Aufgabenliste.
A - Kannst du im Forenthread alles von „# Athlon Kernel“ bis hinunter zu „wichtiges zu beachten?“ noch einmal wiedergeben und dabei „NVdriver“ in „NVIDIA-Treiber“ umbenennen?
B - Welche Überschriften enthält der Forenthread über Athlon-Kernel, NVdriver und Alsa? Nenne sie alle.
C - Wie könnte der Forenthread über Athlon-Kernel, NVdriver und Alsa weitergehen? Setze ihn nach dem letzten Beitrag fort.

Textauszug.
....
# Athlon Kernel & NVdriver & Alsa

## CHerzog

Hi,

ich versuche nun seit einigen Tagen den NVdriver und Alsa (snd_via8233) am laufen zu bekommen. Ich habe allerdings immer Probleme, sobald ich die Athlon Option im Kernel aktiviere. Ich habe schon sicher 20x den Kernel mit verschiedenen Einstellungen probiert, jedoch nichts passendes gefunden. Gibt es da irgendetwas wichtiges zu beachten?

Ich kompiliere mit dem neuesten GCC.

Gibt es bei den flags in der make.conf eine gute, schnelle und sichere Einstellung, die ich nehmen kann? Sicher im Sinne von stabil. Es gibt ja auch in diesem Forum einige Beispiele, die mir aber nicht bei meinem Problem geholfen haben.

Danke

Christian

----------

## Beforegod

Vielleicht wäre es mal interessant welchen Fehler du bekommst.
....
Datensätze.

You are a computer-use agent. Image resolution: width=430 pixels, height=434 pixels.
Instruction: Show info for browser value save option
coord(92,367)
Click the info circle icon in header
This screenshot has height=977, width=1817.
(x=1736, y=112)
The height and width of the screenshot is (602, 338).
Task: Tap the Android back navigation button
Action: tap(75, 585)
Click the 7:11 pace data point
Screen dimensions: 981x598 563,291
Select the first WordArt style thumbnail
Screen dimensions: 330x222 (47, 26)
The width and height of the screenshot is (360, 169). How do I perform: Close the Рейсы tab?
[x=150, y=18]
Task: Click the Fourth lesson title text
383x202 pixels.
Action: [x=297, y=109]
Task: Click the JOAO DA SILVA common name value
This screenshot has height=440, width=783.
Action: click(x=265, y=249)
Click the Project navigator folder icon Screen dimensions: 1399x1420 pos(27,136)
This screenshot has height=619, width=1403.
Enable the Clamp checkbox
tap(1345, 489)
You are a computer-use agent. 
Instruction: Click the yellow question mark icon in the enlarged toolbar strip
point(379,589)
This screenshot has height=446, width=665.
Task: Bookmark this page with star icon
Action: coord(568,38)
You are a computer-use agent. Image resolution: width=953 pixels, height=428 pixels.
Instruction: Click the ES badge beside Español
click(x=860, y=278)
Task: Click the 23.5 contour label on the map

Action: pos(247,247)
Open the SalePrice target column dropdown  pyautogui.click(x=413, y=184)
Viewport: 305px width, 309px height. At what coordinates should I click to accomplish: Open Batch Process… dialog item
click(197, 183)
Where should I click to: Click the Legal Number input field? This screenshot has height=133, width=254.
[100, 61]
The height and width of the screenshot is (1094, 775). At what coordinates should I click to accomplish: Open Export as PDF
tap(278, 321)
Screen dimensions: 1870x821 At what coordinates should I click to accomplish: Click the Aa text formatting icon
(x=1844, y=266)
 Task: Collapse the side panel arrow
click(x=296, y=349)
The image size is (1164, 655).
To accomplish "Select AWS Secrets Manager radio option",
....
Antworten.
A -
# Athlon Kernel & NVIDIA-Treiber & Alsa

## CHerzog

Hi,

ich versuche nun seit einigen Tagen den NVIDIA-Treiber und Alsa (snd_via8233) am laufen zu bekommen. Ich habe allerdings immer Probleme, sobald ich die Athlon Option im Kernel aktiviere. Ich habe schon sicher 20x den Kernel mit verschiedenen Einstellungen probiert, jedoch nichts passendes gefunden. Gibt es da irgendetwas wichtiges zu beachten?

B -
- Athlon Kernel & NVdriver & Alsa
- CHerzog
- Beforegod

C -
Gehen die Module nicht oder verweigert er die komplette Kompilierung..

----------

## CHerzog

Ich habe mir gestern noch mal die Athlon-XP stage3-Version gezogen und noch mal begonnen. Jetzt scheint es beides zu funktionieren. Zumindest funktioniert MP3 und NVdriver wurde korrekt als Modul geladen. Ausser XFree86 habe ich es auch noch nicht weiter geschafft, um zu sehen, ob die Grafik auch funktioniert.

Allerdings habe ich bisher noch nicht mehr geschafft (muss auch mal arbeiten  :Wink: )

Ich melde mich wenn Probleme kommen.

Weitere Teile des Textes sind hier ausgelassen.